Only humans have the ability to use speech. Remarkably, this communication is understandable across accent, social background, and anatomy despite a wide variety of ways to produce the necessary sounds.

In JASA, published on behalf of the Acoustical Society of America by AIP Publishing, researchers from University Hospital and Medical Faculty of the RWTH Aachen University explored how anatomical variations in a speaker’s vocal tract affect speech production.

The vocal tract looks like an air duct, starting at the vocal cords and moving vertically through the larynx before bending at the back of the mouth and running horizontally through the lips. However, surrounding organs, such as the lips, tongue, cheeks, and teeth, can change the shape of the duct and the resulting sound.

“Speaking is like playing a music instrument,” said author Antoine Serrurier. “For vowels, the vocal cords are the sound source, and the vocal tract is the instrument.”

Using MRI, the team recorded the shape of the vocal tract for 41 speakers as the subjects produced a series of representative speech sounds. They averaged these shapes to establish a sound-independent model of the vocal tract. Then they used statistical analysis to extract the main variations between speakers.

(Saved data entries)
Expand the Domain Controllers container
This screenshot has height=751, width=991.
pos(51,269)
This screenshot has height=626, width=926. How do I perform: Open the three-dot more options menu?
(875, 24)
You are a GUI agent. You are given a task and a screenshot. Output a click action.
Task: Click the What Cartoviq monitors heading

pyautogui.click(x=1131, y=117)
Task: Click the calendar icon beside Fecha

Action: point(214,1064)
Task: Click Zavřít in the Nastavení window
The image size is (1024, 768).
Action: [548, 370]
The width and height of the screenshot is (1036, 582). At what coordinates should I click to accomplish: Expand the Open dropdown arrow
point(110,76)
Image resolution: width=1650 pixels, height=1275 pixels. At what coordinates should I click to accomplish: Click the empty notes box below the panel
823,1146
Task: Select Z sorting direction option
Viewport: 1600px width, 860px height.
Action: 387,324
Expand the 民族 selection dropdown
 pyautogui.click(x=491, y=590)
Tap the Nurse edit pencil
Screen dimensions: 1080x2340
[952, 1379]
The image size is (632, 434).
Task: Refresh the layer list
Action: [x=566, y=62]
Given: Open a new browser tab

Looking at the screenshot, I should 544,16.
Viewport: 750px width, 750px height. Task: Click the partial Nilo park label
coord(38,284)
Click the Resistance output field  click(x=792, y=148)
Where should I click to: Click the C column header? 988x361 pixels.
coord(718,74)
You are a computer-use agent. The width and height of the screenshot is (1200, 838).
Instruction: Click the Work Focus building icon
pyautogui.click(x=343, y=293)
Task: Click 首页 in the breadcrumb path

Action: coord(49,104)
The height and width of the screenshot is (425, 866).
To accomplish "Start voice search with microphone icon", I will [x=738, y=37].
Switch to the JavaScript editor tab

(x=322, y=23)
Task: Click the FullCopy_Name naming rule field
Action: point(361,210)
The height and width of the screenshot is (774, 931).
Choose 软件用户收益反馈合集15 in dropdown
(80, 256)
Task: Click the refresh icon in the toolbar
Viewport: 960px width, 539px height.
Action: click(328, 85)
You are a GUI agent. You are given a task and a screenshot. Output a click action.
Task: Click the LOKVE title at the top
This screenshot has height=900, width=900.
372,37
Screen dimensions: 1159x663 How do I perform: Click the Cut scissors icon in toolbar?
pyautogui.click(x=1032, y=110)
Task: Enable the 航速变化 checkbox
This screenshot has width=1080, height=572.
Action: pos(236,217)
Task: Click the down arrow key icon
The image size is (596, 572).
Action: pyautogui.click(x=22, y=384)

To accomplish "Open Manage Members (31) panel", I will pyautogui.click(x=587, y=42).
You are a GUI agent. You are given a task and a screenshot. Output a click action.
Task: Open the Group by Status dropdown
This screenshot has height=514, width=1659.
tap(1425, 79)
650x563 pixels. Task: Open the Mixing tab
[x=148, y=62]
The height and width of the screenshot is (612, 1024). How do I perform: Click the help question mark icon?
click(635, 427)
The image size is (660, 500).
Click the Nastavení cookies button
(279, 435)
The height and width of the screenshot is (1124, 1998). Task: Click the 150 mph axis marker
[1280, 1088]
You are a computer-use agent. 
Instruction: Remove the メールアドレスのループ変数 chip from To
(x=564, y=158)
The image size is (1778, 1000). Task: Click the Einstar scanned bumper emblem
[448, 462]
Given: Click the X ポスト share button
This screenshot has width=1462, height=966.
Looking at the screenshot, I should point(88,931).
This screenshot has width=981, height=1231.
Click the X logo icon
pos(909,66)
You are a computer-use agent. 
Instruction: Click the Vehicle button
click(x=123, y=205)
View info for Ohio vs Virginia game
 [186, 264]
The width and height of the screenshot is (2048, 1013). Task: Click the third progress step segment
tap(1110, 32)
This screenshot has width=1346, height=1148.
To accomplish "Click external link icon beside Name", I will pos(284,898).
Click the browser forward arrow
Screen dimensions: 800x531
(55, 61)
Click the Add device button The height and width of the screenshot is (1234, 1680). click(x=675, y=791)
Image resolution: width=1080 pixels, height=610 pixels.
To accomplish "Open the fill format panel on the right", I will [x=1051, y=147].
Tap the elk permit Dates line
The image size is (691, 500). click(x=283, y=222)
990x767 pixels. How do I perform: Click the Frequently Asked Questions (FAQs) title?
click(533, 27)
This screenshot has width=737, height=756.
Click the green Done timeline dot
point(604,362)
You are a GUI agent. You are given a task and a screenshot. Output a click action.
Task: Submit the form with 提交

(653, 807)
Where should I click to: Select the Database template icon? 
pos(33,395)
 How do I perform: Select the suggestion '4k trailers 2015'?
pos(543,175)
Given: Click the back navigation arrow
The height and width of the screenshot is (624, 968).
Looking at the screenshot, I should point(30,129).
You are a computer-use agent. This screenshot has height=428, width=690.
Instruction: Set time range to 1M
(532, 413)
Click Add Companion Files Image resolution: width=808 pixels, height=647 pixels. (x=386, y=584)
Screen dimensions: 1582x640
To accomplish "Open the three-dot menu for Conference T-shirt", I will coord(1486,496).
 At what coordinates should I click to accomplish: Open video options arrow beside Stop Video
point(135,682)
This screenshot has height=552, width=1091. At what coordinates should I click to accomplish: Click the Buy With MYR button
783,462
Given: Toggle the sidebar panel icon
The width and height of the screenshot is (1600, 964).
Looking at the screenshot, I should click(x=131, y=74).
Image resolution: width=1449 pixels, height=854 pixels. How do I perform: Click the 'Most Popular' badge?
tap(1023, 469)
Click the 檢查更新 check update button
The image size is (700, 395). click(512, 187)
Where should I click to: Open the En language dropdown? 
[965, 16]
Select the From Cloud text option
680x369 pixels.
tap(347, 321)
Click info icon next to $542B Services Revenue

Work order 1: Rewrite the paragraph of the speech production text beginning "The vocal tract looks like an air duct" as a short list that keeps its main facts.
Work order 2: In the speech production text, reproduce the part that opens with the words "Only humans have" and closes with "the resulting sound.", but swap "cheeks" for "gums".
Work order 3: Carry on the speech production text from the point at which it ends.

Written answer 1:
- The vocal tract resembles an air duct.
- It starts at the vocal cords and rises vertically through the larynx.
- It bends at the back of the mouth and runs horizontally through the lips.
- Surrounding organs (lips, tongue, cheeks, teeth) can change the duct's shape and the resulting sound.

Written answer 2:
Only humans have the ability to use speech. Remarkably, this communication is understandable across accent, social background, and anatomy despite a wide variety of ways to produce the necessary sounds.

In JASA, published on behalf of the Acoustical Society of America by AIP Publishing, researchers from University Hospital and Medical Faculty of the RWTH Aachen University explored how anatomical variations in a speaker’s vocal tract affect speech production.

The vocal tract looks like an air duct, starting at the vocal cords and moving vertically through the larynx before bending at the back of the mouth and running horizontally through the lips. However, surrounding organs, such as the lips, tongue, gums, and teeth, can change the shape of the duct and the resulting sound.

Written answer 3:
A handful of factors explained nearly 90% of the differences between speakers. Most important were the horizontal and vertical length of the vocal tract. The latter captures the difference between men and women: Females have higher larynxes and therefore shorter vocal tracts. The inclination of the head and the shape of the hard palate were also important.

Increasing the vocal tract length by 1 cm (in the horizontal or vertical direction) changed the important frequencies that distinguish vowels by 7%-8%. The other main factors have smaller acoustic influence on average but could influence particular resonances for certain types of sounds.

“In our view, anatomy is what forms the basis to produce speech and deserves to be well analyzed and understood,” said Serrurier. “Our study proposes a method and a model to disentangle the contribution of the morphology from the pure strategy of a speaker.”

The researchers plan to increase the number of speakers to make their model more accurate. They also aim to remove the vocal tract size variations to explore the other, less pronounced factors in more detail.